Not just a history of the sperm bank founded in 1980 by Robert Graham, but a report of the author’s encounters with the bank’s employees, its donors, its donorees—and the children that resulted.
When Plotz began writing about the so-called Nobel Prize sperm bank for Slate, where he’s a deputy editor, he asked that anyone involved with the experiment contact him. The result was a series of e-mails, which, in turn, led to the series of articles that form the basis of this, his first book. Plotz provides a profile of Graham, a millionaire optometrist with a mission to halt the genetic decay that he believed was threatening the human species, his solution being to found the Repository for Germinal Choice, which he hoped to stock with the sperm of Nobel Prize winners.

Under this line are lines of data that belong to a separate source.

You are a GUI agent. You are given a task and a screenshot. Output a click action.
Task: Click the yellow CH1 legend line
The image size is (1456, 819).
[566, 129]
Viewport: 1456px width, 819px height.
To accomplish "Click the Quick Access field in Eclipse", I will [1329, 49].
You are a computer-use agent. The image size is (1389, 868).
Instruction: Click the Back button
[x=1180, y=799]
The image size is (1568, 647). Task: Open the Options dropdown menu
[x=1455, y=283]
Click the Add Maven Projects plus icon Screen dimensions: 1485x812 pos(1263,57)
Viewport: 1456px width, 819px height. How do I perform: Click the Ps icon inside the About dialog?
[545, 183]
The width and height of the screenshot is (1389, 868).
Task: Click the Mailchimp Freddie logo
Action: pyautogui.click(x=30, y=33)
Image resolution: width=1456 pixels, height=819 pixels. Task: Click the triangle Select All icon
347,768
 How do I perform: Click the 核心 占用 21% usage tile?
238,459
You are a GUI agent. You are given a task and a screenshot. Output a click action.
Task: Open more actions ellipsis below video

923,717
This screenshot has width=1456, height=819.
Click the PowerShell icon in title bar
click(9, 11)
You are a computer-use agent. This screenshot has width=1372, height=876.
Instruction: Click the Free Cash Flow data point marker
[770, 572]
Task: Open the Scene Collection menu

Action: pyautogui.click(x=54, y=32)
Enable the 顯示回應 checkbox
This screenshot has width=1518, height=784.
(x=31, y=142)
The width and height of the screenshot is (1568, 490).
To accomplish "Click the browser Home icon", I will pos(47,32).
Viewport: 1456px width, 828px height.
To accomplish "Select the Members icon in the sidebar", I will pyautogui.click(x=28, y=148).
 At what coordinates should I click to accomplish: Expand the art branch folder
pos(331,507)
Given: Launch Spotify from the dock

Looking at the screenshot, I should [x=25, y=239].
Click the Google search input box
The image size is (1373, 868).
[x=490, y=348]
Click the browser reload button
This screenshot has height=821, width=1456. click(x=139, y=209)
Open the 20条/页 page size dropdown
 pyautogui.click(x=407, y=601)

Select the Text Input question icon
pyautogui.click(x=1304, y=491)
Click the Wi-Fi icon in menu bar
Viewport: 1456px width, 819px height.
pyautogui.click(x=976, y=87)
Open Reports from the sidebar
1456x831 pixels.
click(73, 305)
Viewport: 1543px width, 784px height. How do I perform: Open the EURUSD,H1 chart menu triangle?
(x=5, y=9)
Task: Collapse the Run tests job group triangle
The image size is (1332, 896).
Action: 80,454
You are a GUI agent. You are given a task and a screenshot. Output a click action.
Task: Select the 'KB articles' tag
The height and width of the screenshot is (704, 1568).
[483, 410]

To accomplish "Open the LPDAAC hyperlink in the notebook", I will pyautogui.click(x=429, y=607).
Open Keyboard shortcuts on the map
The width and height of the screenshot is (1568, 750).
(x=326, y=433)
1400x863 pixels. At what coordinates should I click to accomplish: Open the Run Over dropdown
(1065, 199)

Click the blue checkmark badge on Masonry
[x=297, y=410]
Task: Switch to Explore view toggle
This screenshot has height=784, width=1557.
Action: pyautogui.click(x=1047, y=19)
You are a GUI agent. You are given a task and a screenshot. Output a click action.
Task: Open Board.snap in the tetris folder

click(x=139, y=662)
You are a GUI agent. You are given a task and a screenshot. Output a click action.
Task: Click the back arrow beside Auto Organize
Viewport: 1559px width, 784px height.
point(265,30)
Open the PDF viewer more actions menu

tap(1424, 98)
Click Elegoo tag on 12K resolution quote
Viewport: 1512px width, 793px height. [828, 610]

The involvement of physicist William Shockley, a Nobelist with alarming racist views, turned the bank “from a curiosity into a menace and then into a joke,” and its two Nobel donors quit. Graham then looked for men of accomplishment who were younger, taller, more athletic and better looking than Nobel laureates to fill the orders from women eager to bear children with “superior” genes. In 1999, two years after Graham’s death, the bank closed, having produced only 215 children. Of those, Plotz made contact with 30, in person, by phone, or by e-mail. His stories about them are revealing, sad and comic. From his small and admittedly nonrandom sample, he concludes that while they aren’t geniuses, these people do tend to have attentive mothers with high expectations who push them to excel. Nurture, it would seem, trumps nature. Still, Graham’s sperm bank did, for the first time, allow women opting for artificial insemination to make informed choices from catalogues of well-described donors, a practice now standard in the thriving sperm bank business. As a bonus, Plotz offers an entertaining firsthand account of what’s involved in becoming a present-day donor.
Fresh, funny, with deft profiles of singular individuals.